# I'm Bored Again.



## Toshiba (Jul 8, 2004)

So I'm thinking of rescuing a MKI
Has anyone TOTALLY shelled the car and built it from the ground up?

The plan would be to pick one or even two from autotrader (seem to be around the 2k mark now, 4k for a good one).
strip the car, send it to a body shop for a complete paint strip and then re-paint. The cabin/trim would be replaced with only new parts . I'm not looking to "custom" the car, I'm going for the original look with maybe the "odd" exception (alacantara headlining maybe for example). I'm not mechanically mined so i have no plans to mess with the engine or running gear, but the engine would be either a full rebuild, and exchange engine or maybe even a blueprint.

So the basic idea is to create a new car from an old one... and save one from the max power brigade.
Also is there a way to check for a remap via VAGCOM - i want to ensure the donor car has not been screwed up/over stressed by someone before.


----------



## kevtga (Mar 8, 2012)

Sounds like a good winter project  would you be acid dipping the frame and fully re-spray ? Buying all new parts or nearly new parts ?


----------



## simno44 (Aug 25, 2012)

Expensive?!


----------



## Toshiba (Jul 8, 2004)

kevtga said:


> Sounds like a good winter project  would you be acid dipping the frame and fully re-spray ? Buying all new parts or nearly new parts ?

══════════════════════════════

▸ **Task 1**
Reproduce the MKI thread word for word, from "So the basic" up to and including "(Mar 8, 2012)".
▸ **Task 2**
In the MKI thread, rewrite the paragraph beginning "strip the car, send it to a body shop" as a short bulleted list that keeps its main facts.
▸ **Task 3**
Answer these questions from the MKI thread:
(a) What price does Toshiba give for a good one from autotrader?
(b) What does Toshiba ask about using to check for a remap?
(c) What kind of project does kevtga say the plan sounds like?
The lines after the MKI thread have no connection to it.

══════════════════════════════

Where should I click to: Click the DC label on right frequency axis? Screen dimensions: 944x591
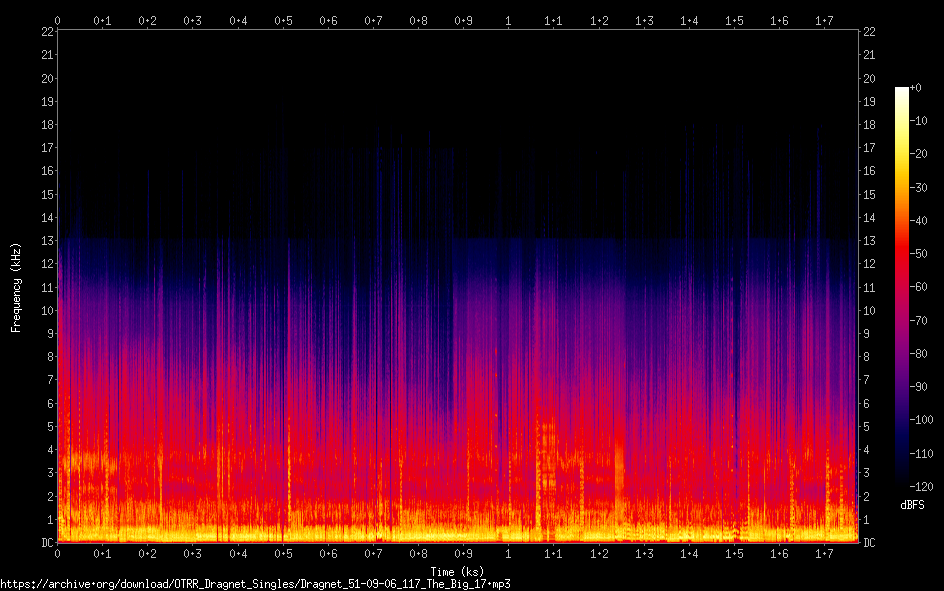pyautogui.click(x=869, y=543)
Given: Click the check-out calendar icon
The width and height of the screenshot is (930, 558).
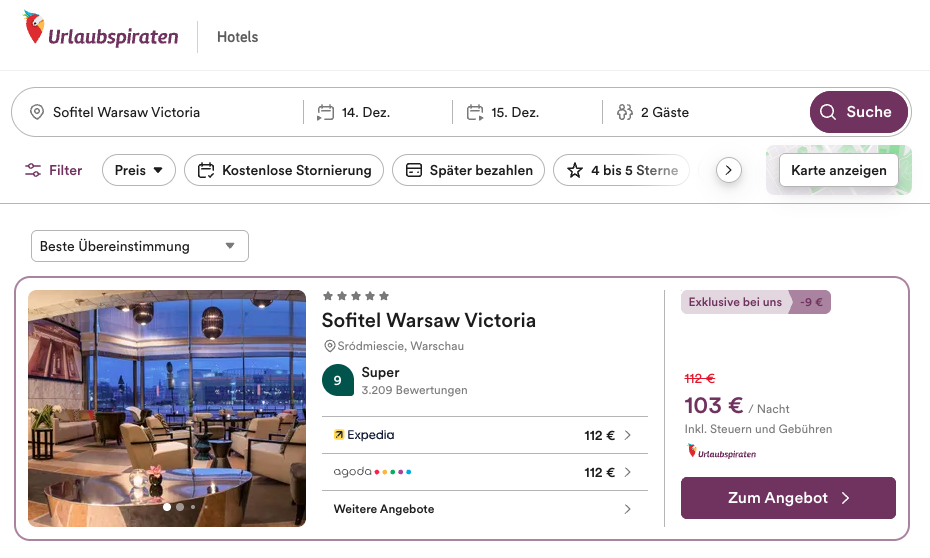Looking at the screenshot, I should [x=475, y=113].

══════════════════════════════

▸ **Result 1**
So the basic idea is to create a new car from an old one... and save one from the max power brigade.
Also is there a way to check for a remap via VAGCOM - i want to ensure the donor car has not been screwed up/over stressed by someone before.


----------



## kevtga (Mar 8, 2012)

▸ **Result 2**
- Strip the car and send it to a body shop for a complete paint strip and repaint.
- Replace the cabin and trim with new parts only.
- Keep the original look rather than customizing, with maybe the odd exception such as the headlining.
- Make no changes to the engine or running gear.
- Give the engine a full rebuild, swap in an exchange engine, or possibly blueprint it.

▸ **Result 3**
(a) 4k
(b) VAGCOM
(c) A good winter project